Selected passage =

--- BEGIN ---

If we are lucky maybe it runs at ~3 cycles per pixel on data in L1 cache. :)
Posted on 2004-10-21 23:34:44 by bitRAKE
That's what I got too. I realized my problem was typing the wrong number for one the mmx registers. All my timing functions say it runs at about 4.5 cycles per pixel, but I don't know how to tell if the original color data is in the cache or not.

I noticed that you paired the psrlw statements together. Did you do this on purpose? It seems it would be faster if you seperated them since they're using the same resources on the processor.

Spara
Posted on 2004-10-22 00:17:05 by Sparafusile
I noticed that you paired the psrlw statements together. Did you do this on purpose? It seems it would be faster if you seperated them since they're using the same resources on the processor.
I assume you are using an Intel CPU - sometimes AMD's can execute three MMX instructions in one cycle. It is just for readablity. As with mark_larson's suggestion, the instruction order is CPU dependant. Intel will be releasing CPU's with very large caches for the general PC audience next year.

By 'touching' a cacheline it is loaded into L1 cache, prefetch instructions are not required to do anything - newer chips will auto-fetch and re-arrange instructions to some degree. :)
Posted on 2004-10-22 11:03:46 by bitRAKE
I noticed that you paired the psrlw statements together. Did you do this on purpose? It seems it would be faster if you seperated them since they're using the same resources on the processor.
I assume you are using an Intel CPU - sometimes AMD's can execute three MMX instructions in one cycle. It is just for readablity. As with mark_larson's suggestion, the instruction order is CPU dependant.

--- END ---

Given data =
--- BEGIN ---

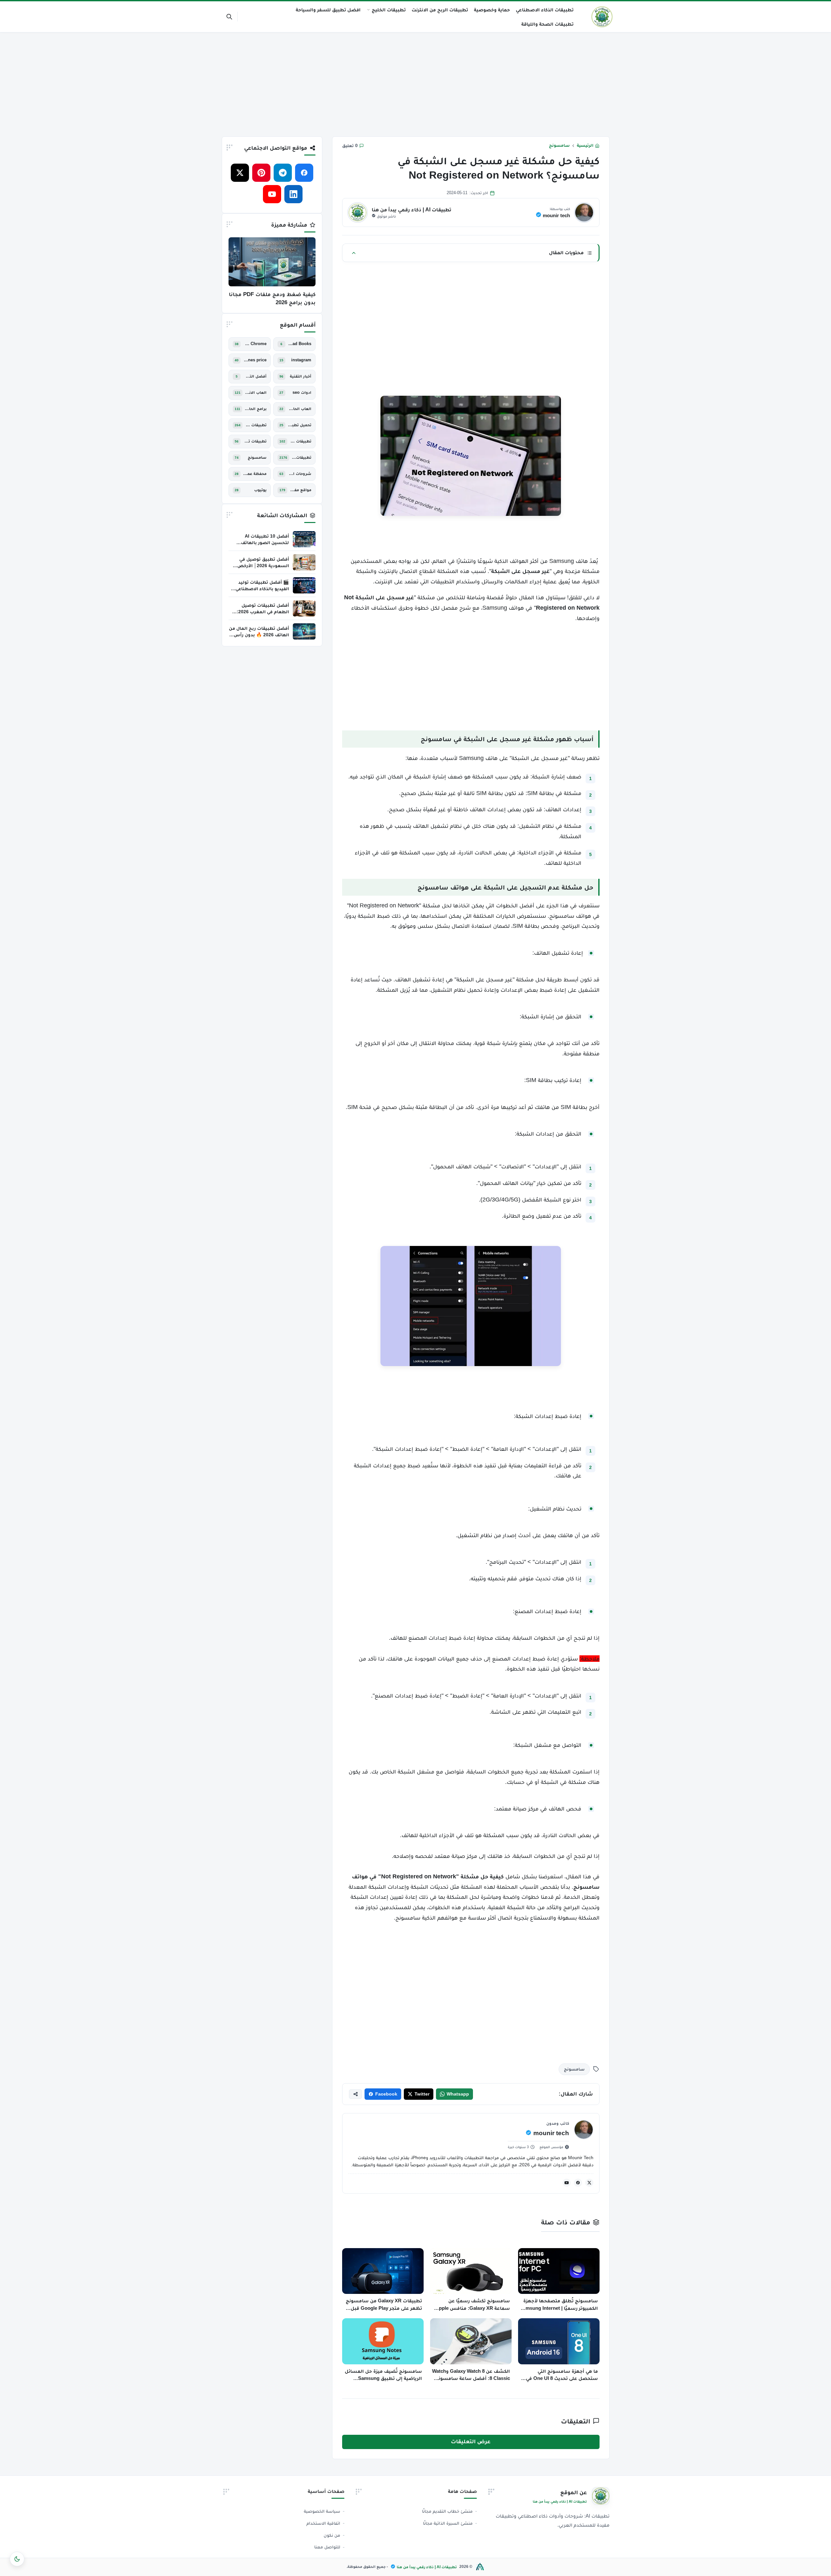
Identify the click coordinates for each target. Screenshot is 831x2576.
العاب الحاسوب (299, 408)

--- END ---

What is required =
Please write out the passage of the MMX forum thread above between "By 'touching' a" and "some degree. :)", inclusive, without changing a word.

Full response =
By 'touching' a cacheline it is loaded into L1 cache, prefetch instructions are not required to do anything - newer chips will auto-fetch and re-arrange instructions to some degree. :)